In the whole debate of where the Church is, and more importantly, how a person can be saved - an explanation that reconciles a merciful God with the Bible and the Church - most come to one of two extreme conclusions - either some form of universalism ('don't worry, everybody will be saved - your life and faith choices don't really matter as long as you are trying to please God and your conscience') or a 'my-church/faith-is-the-only-way-to-be-saved'. I don't think either one is true.
Salvation is something God does, not us. God saves whom He will - it's not up to us to dictate who will be saved. He may know/see something we don't, about ourselves and others, that represents true acceptance of Christ and submission to Him.
Personally, I see it as a dart board.
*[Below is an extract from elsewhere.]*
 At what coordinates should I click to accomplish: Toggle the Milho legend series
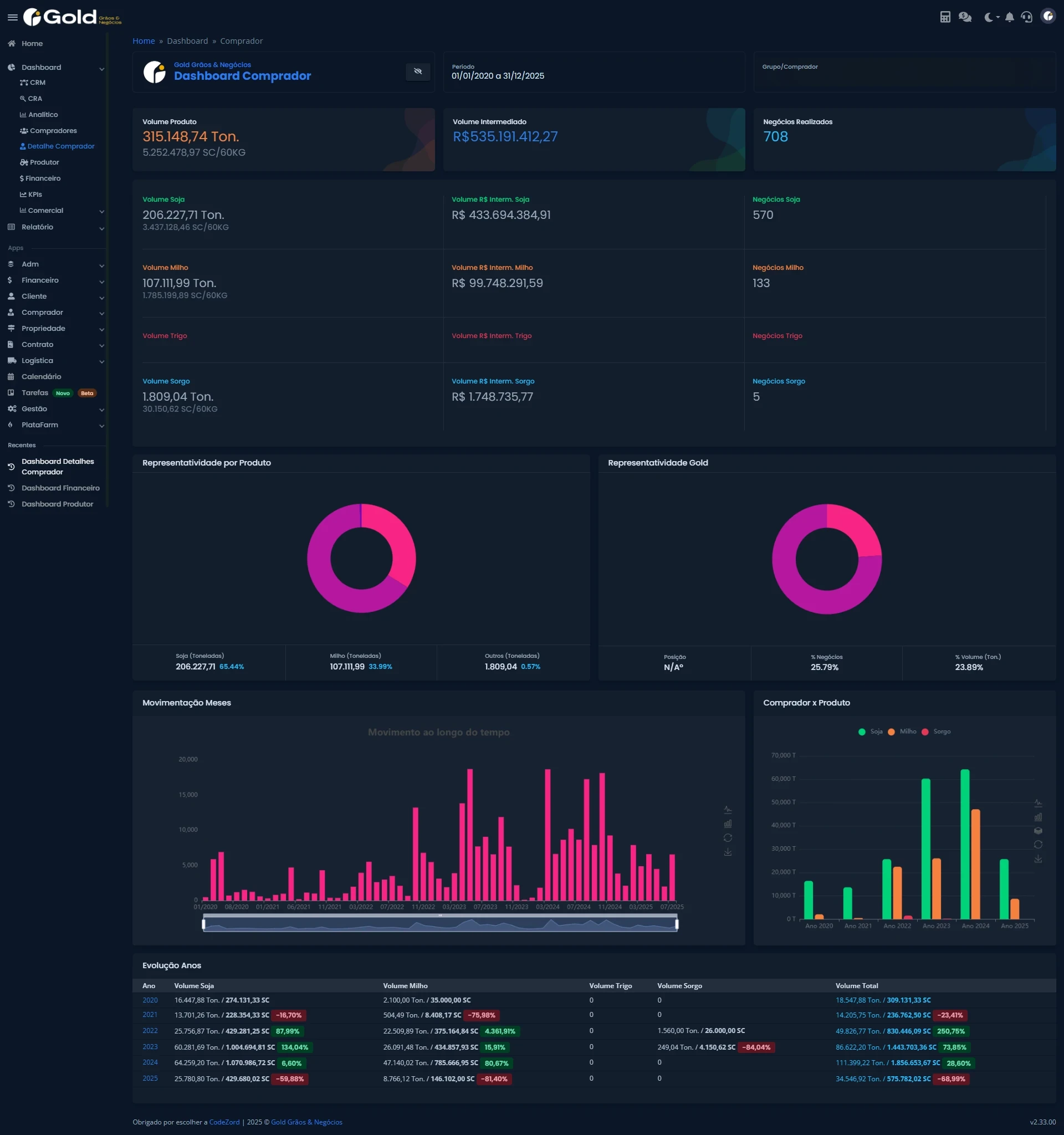(902, 732)
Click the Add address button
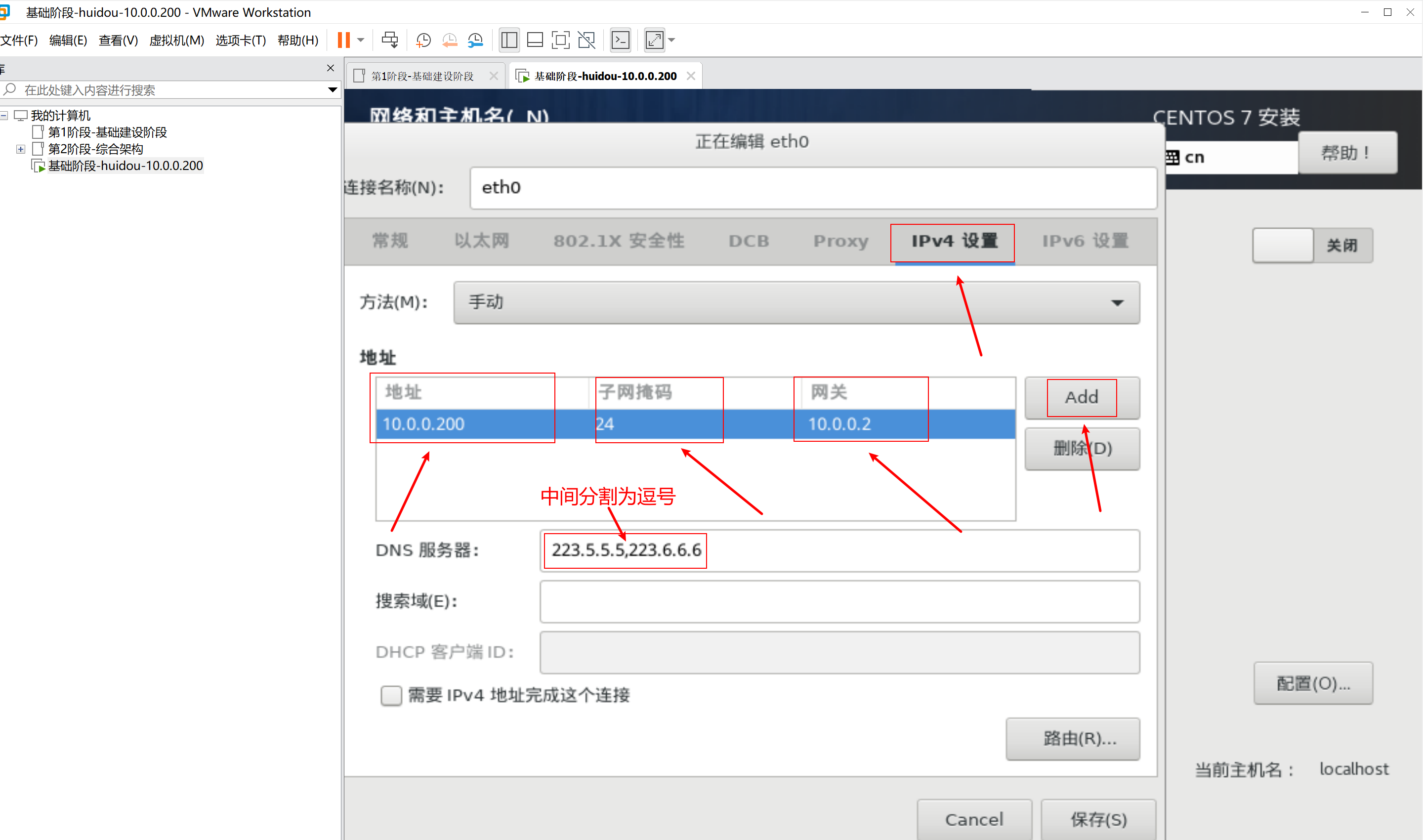 [1081, 397]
The true Church is the bullseye, but there are circles closer to or farther from that bullseye. Anyone who hits the board may be saved. Obvious, atheists, agnostics and pagans (Wiccans, etc) aren't even really on the board. (There IS such a thing as not being on the board.) But it is important to get as close as you can to the bullseye, and the bullseye offers the surest path to correct teaching on salvation and everything else. If you think the Way, the Truth and the Life, and your eternal soul to be of any import, then that should be your goal, and I have excellent reason to believe that to be the Orthodox Church.

Anyway, CS Lewis and GK Chesterton have been my co-pilots in trying to grasp the roots of modern thought - the kind of thought I was unconsciously brought up in. It's always been obvious to me that you should find the smartest people you can and learn from them.

One big difference is that the Orthodox Church does not try to "convince people to become Christian". Evangelism is based a lot more on how you live your life than on your ability to pressure others. We say, as both Christ and Philip said, "Come and see!"